Beneath the panels: Sharing ALB’s solar grazing story
American lamb’s story goes beyond the care provided by the people who raise it. The next chapter includes how American lamb contributes to regenerative land management through grazing practices, especially around solar farms. The American Lamb Board is sharing this solar grazing story with consumers and supply chain partners to provide insight to the environmental stewardship of raising sheep.
“We’re dedicated to telling all components of the American lamb story,” said Peter Camino, ALB chair from Buffalo, Wyo. “Sheep provide environmental benefits and support solar energy by improving solar farmland through the practice of grazing.”
Today, solar power is more affordable, accessible and prevalent in the United States than ever before. It is projected to account for 20% of electricity generation in the U.S. by 2050. At the same time, farmland in America is shrinking and solar panels pepper the landscape, leaving that land largely unusable for other purposes. However, the livestock industry, specifically the sheep industry, has come to the rescue and the practice of solar grazing is gaining traction across the U.S., offering an environmentally friendly way to manage grass and weeds on solar farms.
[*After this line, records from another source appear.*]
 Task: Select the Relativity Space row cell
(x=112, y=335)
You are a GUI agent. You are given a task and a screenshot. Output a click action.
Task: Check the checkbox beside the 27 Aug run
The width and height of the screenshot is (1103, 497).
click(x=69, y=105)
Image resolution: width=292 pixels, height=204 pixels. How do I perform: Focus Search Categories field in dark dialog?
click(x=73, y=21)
Grazing sheep alongside solar operations offers benefits to both the land and animals. The sheep graze on grass and weeds, preventing vegetation from shading the solar panels or inhibiting their movement and reducing the need for manual landscaping such as mowing and pesticide use. In turn, the land is a food source for the sheep and the solar panels offer shelter from rain, wind and direct sun.
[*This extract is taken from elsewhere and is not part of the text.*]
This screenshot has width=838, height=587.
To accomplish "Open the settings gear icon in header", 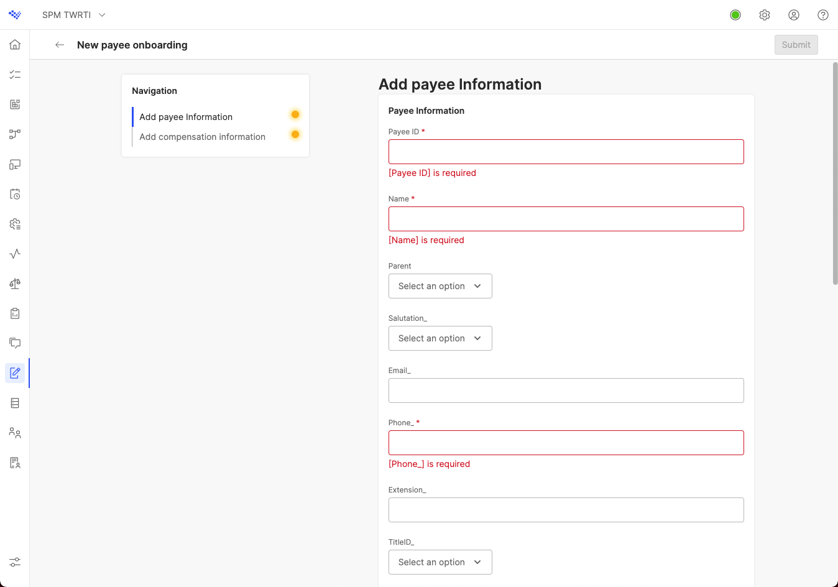I will tap(765, 15).
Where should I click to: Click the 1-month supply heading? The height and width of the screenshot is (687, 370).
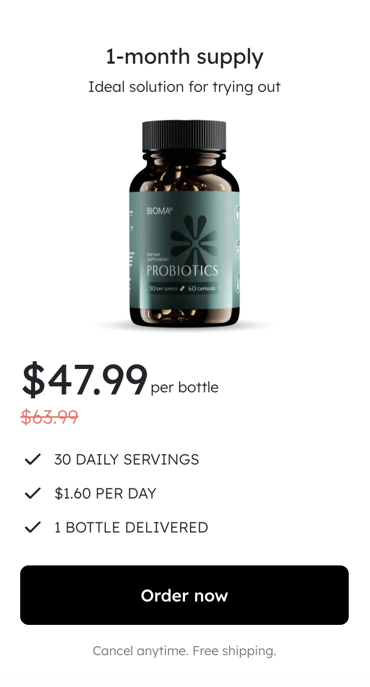pos(184,56)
Using sheep to graze solar sites is gaining popularity as a successful and cost-effective strategy for vegetation control. It is less labor-intensive than traditional landscaping and improves the quality of the land by cycling nutrients back into the soil, minimizing erosion and encouraging native plant growth. Sheep can easily maneuver around and beneath the solar panels, grazing all parts of the land, eating grass, legumes, brush and weeds.
Here is a brief look at three operations across the country showcasing the diverse and impactful solar grazing efforts nationwide.
Richard “Rusty” Cocke of Southwest Lambscaping (Arizona)
Arizona, known for its desert landscape and abundant sunlight, has become home to many solar farms. As a sixth-generation rancher in Arizona and the great-great-great-grandson of famed rancher Henry Hooker, Richard “Rusty” Cocke recognized the opportunity for his sheep operation to improve land used by solar farms.
Weed control can be a major challenge for solar operations because weeds can obstruct the panels, reducing energy production, and weed overgrowth can even damage panels. Some solar operations use mowers and herbicides to control vegetation growth. When Arizona solar farms needed a more cost-effective and environmentally friendly solution to weed control, Cocke approached them with a solar grazing solution that would reduce the costs of solar energy production and provide a natural approach for weed control. He now has approximately 250 sheep grazing on solar farms in Arizona.
“If you think about it, this symbiotic relationship brings together one of the oldest agricultural practices with one of the newest energy technologies,” said Cocke. “We’re reducing the cost of solar energy, improving the quality of the land and raising lamb as a delicious and nourishing food source for American families. As a rancher, this just makes sense for us.”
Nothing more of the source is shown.